Crying, raging and tantrums are misunderstood in our society, seen as something bad, something to eliminate, something to punish. I recently heard from a friend that her son’s school had been in touch with her because her 4 year old who had just started Kindy was having tantrums at school and she wondered if there was something wrong with him. Much of mainstream parenting advice views tantrums as manipulative misbehavior and recommends children be punished, teased or have love and attention withdrawn in response. Maybe parents are worried that we will reinforce our children’s challenging behaviour if we don’t punish them for having tantrums. Sometimes parents are advised to distract our children when they are upset by giving them food, or promising them a toy. So it is hard to know what to do when children have tantrums and it is very stressful when our child has a melt-down in the supermarket aisle.
Fortunately, Aware Parenting has an entirely different perspective on tantrums and supports parents with effective strategies to respond when our children are struggling with these intense feelings.
Aware Parenting understands that all babies and children experience stressful and traumatic challenges in their lives. These may be minor frustrations and fears, birth trauma and intervention, or more major stresses such as moving house, undergoing medical procedures, parental distress or divorce, natural disasters etc.. Whilst we may make every effort to reduce our children’s exposure to stressful events, it is inevitable that they will experience some stress from their birth onwards. Fortunately, children also innately know how to release and heal from stress and trauma by using our natural stress-release mechanisms. These include crying, play, laughter and tantrums, which are all profoundly healing when they occur with the loving presence of a care giver.
Marion Rose Ph.D. describes tantrums as “therapy for toddlers”. They are a powerful way to release pent up painful feelings, stress hormones and physical tension. Tantrums are a natural mechanism for releasing stress and they support our children to heal from painful, stressful, frightening experiences, to resolve trauma, to reduce hyperactivity and to release tension – leading to profound healing and relaxation. Supporting our children by listening when they have tantrums and giving them our loving attention and care, plays a really important role in allowing our children better emotional health, improved behaviour, better sleep, more cooperation, and it strengthens the relationships between parents and children.
But crying, raging and tantrums can provoke very strong responses in parents. We may feel powerless, frustrated, angry, afraid, anxious, resentful or overwhelmed. So it is crucial that parents understand why our children are behaving in these ways, receive guidance on how to respond in a way that supports our children to feel better and behave better, and get support for us to release our intense feelings that we may be experiencing in response to the crying and tantrums. Once we learn how to give our children the emotional safety to release and heal from stress and trauma, the challenging behaviour reduces significantly and our relationship with our child is deeply strengthened.
Supporting our children in this way is, however, not always easy. It can feel difficult because most of us were not supported to cry or tantrum as children. We were often told to stop crying or “I’ll give you something to cry about”. We were sent away to our rooms or punished if we had tantrums, we were rewarded if we stopped crying. Many of us learnt as children to suppress our feelings and hold it in, so that we were safe.

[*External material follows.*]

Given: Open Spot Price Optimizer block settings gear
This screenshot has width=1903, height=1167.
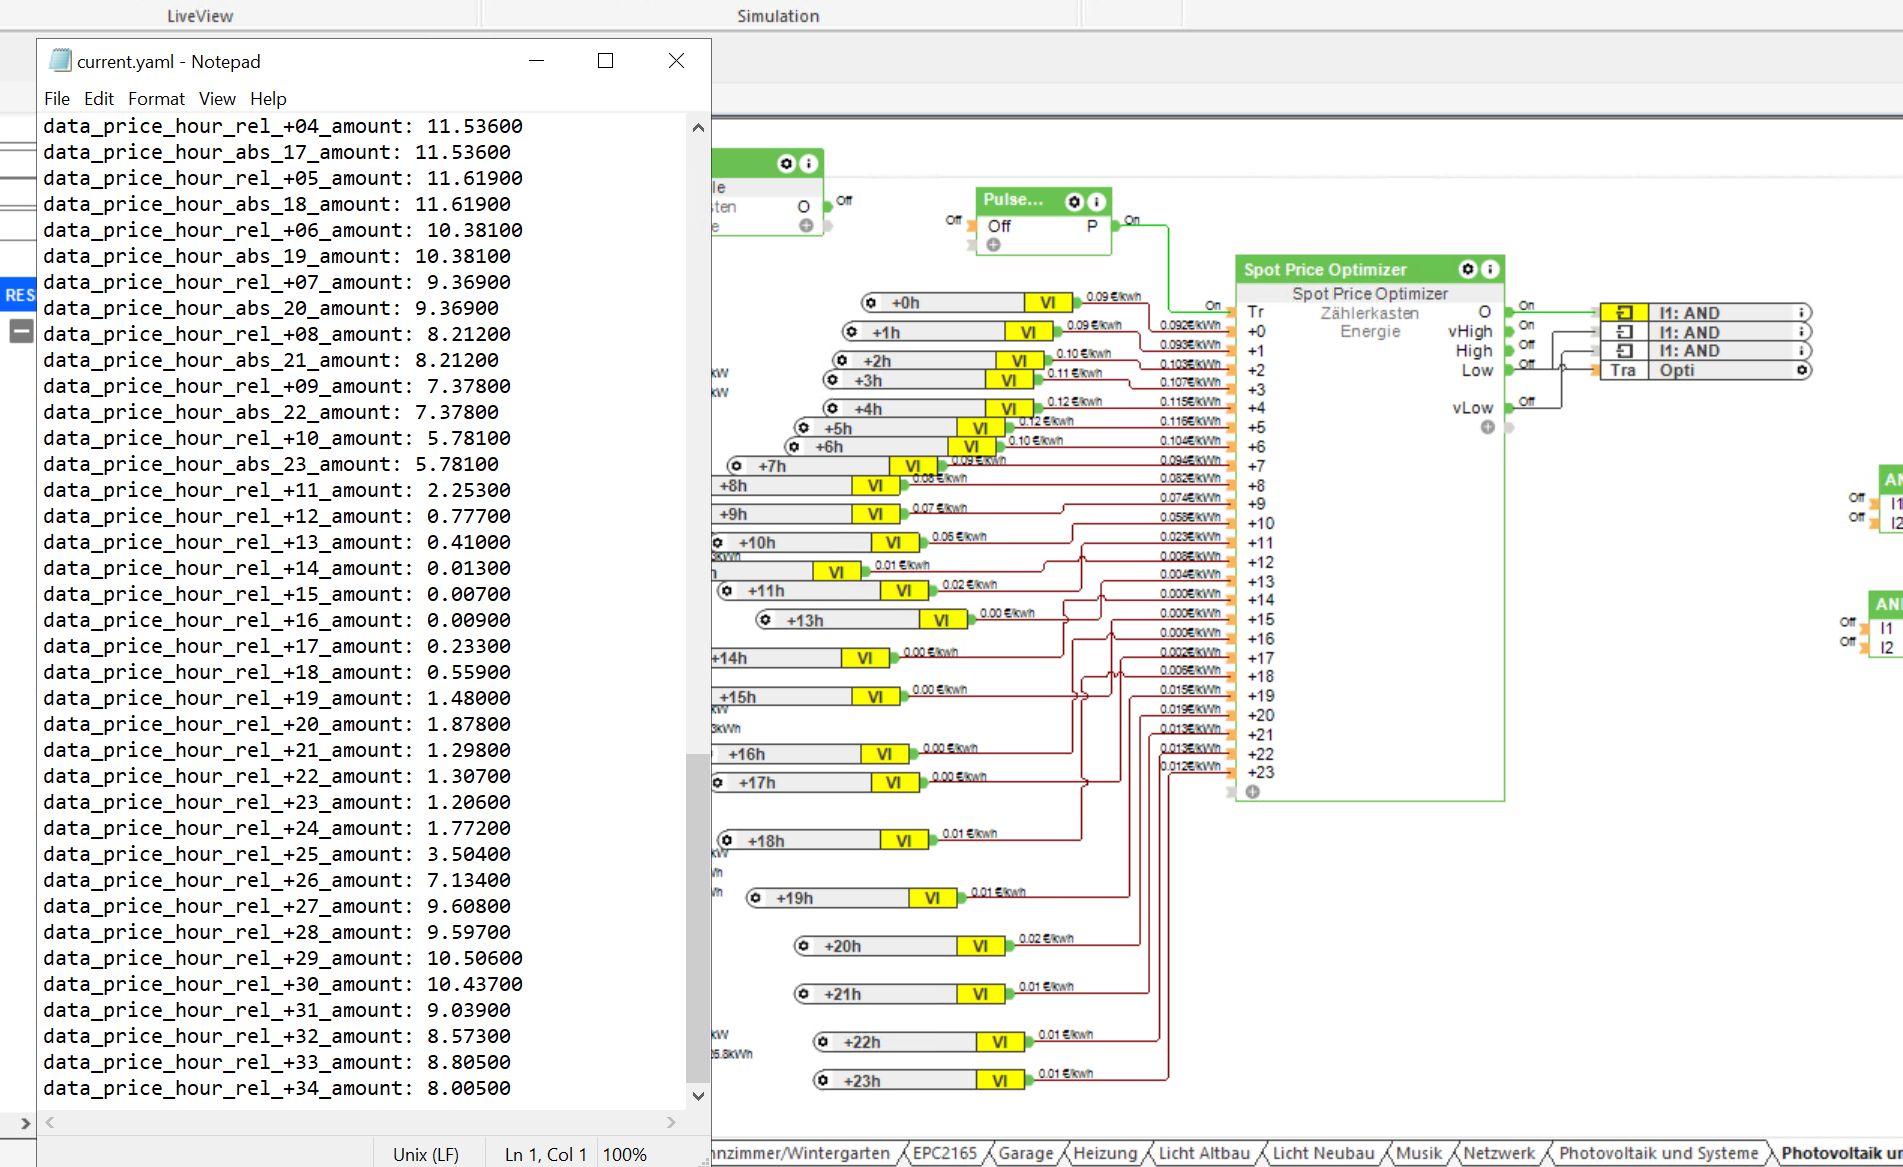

Aware Parenting recognises how crucial it is for us to deal with our own feelings and trauma in order to be able to support our children. It is so helpful for us to find someone to listen to our feelings and pain, whether that be an Aware Parenting Instructor or a counsellor or therapist, a listening partner or in a journal. When we re-learn how to release and heal by crying with loving support, we become so much more effective at supporting our children to do so too.
It is also crucial that we find ways to meet our needs, as parenting is often incredibly demanding and difficult and we evolved as a species over thousands of years to live in supportive groups where the work of life and parenting was shared. We are not designed to do this work in nuclear families on our own. Any small steps that we can take to meet our needs better, will make the work of parenthood so much easier and more enjoyable. The more loving listening our children receive from us, the less they will have tantrums. And the more loving listening we receive as parents, the more we will love parenting.